*PROBLEM REQUIREMENTS*
Using the records below, quote only the span that opens with the line containing "Open Firefly - Firefly" and closes with the line containing "Given: Confirm printer options with OK", exactly and inclusively.

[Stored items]
- - - - - - -

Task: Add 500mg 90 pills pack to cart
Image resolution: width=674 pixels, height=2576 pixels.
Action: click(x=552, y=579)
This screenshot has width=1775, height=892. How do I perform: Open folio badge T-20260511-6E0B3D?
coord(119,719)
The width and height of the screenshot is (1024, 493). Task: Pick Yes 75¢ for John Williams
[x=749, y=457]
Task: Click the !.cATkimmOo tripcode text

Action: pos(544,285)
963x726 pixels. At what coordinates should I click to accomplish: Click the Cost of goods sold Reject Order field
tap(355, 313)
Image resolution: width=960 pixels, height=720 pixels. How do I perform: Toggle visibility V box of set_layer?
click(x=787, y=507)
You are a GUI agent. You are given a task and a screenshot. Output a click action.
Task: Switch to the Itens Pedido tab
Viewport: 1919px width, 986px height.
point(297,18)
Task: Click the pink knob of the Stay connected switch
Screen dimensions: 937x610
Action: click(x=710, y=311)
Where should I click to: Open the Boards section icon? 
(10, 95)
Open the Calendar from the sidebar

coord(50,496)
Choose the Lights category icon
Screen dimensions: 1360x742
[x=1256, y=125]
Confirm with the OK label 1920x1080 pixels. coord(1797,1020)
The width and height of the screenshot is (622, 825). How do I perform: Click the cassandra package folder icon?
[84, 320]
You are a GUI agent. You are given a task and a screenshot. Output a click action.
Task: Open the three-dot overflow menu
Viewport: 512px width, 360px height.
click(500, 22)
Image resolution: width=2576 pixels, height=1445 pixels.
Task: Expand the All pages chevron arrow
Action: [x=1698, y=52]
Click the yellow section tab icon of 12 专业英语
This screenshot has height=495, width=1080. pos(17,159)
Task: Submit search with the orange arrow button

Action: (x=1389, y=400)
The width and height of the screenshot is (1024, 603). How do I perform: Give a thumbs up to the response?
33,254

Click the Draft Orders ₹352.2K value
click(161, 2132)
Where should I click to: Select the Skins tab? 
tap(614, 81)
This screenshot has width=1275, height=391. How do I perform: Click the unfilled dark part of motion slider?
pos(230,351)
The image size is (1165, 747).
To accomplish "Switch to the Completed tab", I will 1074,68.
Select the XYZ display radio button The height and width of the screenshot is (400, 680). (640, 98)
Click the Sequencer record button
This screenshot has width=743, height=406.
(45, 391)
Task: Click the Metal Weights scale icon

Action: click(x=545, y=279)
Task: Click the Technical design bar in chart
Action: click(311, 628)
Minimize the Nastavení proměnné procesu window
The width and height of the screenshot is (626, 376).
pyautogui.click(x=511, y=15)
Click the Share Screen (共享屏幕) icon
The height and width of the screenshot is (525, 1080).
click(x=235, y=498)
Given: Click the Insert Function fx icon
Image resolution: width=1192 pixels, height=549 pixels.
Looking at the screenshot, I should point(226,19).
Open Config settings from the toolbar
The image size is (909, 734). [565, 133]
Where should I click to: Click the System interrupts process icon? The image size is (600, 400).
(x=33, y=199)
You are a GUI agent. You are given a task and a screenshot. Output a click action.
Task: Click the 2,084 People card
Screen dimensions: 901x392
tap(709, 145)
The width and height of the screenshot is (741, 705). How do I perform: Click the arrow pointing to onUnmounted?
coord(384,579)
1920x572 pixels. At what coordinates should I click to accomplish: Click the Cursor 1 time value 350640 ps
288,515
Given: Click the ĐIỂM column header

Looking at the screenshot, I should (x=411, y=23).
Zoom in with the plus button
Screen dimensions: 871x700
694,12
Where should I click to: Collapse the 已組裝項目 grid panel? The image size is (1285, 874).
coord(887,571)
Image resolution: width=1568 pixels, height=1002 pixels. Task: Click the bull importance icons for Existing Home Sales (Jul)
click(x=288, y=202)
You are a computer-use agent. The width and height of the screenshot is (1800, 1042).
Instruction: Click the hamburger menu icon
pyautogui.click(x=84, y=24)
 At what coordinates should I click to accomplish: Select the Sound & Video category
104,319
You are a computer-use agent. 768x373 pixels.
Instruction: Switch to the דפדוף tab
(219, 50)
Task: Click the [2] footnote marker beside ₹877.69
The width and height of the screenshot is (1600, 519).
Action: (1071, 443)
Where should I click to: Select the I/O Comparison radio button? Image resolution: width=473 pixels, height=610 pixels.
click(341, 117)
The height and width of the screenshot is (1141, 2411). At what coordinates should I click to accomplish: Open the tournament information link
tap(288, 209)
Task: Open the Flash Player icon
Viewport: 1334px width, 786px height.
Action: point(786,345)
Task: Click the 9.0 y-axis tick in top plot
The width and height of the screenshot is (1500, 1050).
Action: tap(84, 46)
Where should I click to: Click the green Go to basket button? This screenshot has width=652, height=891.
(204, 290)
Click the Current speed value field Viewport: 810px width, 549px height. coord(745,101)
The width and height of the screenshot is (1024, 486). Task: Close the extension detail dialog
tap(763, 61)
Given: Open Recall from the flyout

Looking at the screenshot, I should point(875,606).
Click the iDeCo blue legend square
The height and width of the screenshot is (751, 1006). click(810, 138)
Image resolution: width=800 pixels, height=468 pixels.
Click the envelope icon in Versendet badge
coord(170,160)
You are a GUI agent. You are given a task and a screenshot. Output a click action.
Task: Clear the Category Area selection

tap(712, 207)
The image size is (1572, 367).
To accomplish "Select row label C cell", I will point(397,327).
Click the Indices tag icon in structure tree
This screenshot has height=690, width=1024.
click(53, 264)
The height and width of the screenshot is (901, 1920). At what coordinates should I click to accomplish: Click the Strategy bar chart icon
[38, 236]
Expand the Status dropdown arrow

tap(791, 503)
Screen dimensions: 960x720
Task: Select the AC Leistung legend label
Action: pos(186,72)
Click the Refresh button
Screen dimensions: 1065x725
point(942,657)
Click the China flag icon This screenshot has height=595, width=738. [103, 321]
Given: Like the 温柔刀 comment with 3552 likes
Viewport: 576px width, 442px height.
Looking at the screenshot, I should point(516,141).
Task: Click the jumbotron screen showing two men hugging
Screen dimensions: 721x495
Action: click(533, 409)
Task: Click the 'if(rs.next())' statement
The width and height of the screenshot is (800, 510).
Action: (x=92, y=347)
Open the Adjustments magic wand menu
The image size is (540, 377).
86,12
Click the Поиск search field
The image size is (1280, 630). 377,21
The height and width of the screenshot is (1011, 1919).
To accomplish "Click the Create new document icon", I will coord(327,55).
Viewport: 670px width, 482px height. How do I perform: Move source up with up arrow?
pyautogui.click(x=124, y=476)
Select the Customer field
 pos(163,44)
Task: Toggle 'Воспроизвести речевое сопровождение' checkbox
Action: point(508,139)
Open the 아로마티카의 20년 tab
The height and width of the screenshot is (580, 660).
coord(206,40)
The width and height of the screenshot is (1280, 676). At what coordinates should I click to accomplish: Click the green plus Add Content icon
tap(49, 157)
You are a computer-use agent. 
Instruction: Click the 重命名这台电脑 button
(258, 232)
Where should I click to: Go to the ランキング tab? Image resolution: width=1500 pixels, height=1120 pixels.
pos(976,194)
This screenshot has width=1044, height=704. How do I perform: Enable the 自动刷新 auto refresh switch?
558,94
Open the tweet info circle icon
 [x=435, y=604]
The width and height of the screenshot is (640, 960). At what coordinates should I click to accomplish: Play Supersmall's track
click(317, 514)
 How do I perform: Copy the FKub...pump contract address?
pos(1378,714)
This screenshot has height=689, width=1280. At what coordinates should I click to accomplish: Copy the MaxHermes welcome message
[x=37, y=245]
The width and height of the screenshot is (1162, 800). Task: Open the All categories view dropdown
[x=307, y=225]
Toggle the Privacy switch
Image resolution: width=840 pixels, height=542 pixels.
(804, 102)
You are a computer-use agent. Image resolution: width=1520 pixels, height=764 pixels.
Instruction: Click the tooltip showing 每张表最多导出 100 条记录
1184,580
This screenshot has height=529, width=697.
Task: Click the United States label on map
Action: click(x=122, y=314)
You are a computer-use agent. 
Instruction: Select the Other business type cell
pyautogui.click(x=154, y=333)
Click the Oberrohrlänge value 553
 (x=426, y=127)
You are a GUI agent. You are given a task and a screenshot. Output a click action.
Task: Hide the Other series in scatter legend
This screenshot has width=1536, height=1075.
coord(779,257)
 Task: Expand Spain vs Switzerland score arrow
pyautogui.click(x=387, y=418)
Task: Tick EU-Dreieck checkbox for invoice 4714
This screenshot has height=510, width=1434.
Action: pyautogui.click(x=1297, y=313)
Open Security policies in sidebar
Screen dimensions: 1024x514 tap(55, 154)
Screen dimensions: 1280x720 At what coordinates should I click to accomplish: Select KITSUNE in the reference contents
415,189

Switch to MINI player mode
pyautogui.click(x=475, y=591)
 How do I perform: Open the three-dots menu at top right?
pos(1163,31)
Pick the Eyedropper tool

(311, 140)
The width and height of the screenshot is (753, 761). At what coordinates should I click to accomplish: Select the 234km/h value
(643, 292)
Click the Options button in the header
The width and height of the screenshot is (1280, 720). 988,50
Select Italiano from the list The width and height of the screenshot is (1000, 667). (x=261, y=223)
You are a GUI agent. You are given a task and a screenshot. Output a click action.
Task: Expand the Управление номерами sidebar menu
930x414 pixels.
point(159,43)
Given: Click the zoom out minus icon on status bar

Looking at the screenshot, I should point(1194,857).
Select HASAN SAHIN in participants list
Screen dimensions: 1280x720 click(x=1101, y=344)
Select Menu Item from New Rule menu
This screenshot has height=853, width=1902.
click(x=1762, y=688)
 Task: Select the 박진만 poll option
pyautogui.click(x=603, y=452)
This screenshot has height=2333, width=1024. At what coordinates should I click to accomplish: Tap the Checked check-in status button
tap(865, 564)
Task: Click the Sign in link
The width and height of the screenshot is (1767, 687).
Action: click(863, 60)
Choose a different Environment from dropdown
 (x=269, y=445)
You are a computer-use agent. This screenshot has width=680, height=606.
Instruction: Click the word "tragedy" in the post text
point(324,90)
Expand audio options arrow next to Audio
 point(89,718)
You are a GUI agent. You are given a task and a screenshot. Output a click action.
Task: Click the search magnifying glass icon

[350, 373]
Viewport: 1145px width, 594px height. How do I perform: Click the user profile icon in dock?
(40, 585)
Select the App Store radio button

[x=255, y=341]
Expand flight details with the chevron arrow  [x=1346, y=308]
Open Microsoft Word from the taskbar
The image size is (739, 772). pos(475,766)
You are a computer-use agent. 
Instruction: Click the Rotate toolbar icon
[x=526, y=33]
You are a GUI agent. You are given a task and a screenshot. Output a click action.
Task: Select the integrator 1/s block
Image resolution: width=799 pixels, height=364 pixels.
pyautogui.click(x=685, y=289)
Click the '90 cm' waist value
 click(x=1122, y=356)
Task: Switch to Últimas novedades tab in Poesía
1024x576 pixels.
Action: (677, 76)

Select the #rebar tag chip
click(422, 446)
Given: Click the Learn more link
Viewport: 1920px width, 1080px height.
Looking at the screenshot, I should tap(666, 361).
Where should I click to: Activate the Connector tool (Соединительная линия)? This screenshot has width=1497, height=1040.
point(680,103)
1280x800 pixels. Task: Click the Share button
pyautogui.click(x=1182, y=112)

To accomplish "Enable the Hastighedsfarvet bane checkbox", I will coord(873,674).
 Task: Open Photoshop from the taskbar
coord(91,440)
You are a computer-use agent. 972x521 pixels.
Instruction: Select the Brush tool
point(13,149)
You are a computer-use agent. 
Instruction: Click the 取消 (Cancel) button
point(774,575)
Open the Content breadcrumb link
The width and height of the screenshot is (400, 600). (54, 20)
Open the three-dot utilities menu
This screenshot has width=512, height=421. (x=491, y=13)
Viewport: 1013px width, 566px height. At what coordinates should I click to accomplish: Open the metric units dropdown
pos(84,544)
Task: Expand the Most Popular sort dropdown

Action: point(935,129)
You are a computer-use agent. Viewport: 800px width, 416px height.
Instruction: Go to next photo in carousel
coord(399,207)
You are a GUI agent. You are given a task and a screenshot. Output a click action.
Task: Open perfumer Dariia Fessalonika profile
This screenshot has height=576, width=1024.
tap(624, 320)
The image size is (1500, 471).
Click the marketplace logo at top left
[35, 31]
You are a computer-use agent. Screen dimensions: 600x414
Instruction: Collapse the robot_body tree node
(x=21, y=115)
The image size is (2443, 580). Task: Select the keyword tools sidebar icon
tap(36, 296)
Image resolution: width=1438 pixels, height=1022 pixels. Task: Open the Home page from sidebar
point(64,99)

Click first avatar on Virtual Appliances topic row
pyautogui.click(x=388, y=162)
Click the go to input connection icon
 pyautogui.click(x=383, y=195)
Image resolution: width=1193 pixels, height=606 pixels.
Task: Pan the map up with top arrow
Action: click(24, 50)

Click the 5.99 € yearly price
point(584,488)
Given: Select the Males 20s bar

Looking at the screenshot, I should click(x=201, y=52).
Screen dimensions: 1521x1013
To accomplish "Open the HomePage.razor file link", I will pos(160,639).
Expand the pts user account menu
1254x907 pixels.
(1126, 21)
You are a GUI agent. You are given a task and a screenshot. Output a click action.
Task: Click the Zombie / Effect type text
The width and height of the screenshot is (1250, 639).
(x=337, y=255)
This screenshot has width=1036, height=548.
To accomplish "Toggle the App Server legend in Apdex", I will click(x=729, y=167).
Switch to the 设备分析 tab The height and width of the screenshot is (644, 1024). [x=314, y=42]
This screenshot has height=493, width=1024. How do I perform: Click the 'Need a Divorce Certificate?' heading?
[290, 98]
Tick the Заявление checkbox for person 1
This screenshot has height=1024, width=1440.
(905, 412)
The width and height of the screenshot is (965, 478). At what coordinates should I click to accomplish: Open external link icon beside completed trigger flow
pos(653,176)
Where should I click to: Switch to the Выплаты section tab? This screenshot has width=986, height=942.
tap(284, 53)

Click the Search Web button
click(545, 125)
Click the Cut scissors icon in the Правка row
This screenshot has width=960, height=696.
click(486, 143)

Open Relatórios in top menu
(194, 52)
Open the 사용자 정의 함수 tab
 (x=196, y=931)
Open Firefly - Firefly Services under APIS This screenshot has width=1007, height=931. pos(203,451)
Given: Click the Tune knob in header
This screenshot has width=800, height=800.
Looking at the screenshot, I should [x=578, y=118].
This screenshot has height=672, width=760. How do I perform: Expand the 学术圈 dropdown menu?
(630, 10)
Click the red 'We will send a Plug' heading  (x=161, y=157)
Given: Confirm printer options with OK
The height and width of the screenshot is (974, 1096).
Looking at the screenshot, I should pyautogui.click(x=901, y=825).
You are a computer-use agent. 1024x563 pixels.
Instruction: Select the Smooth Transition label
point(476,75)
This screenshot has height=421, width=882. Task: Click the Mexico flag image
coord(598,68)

- - - - - - -

*SOLUTION TO THIS EXERCISE*
Open Firefly - Firefly Services under APIS This screenshot has width=1007, height=931. pos(203,451)
Given: Click the Tune knob in header
This screenshot has width=800, height=800.
Looking at the screenshot, I should [x=578, y=118].
This screenshot has height=672, width=760. How do I perform: Expand the 学术圈 dropdown menu?
(630, 10)
Click the red 'We will send a Plug' heading  (x=161, y=157)
Given: Confirm printer options with OK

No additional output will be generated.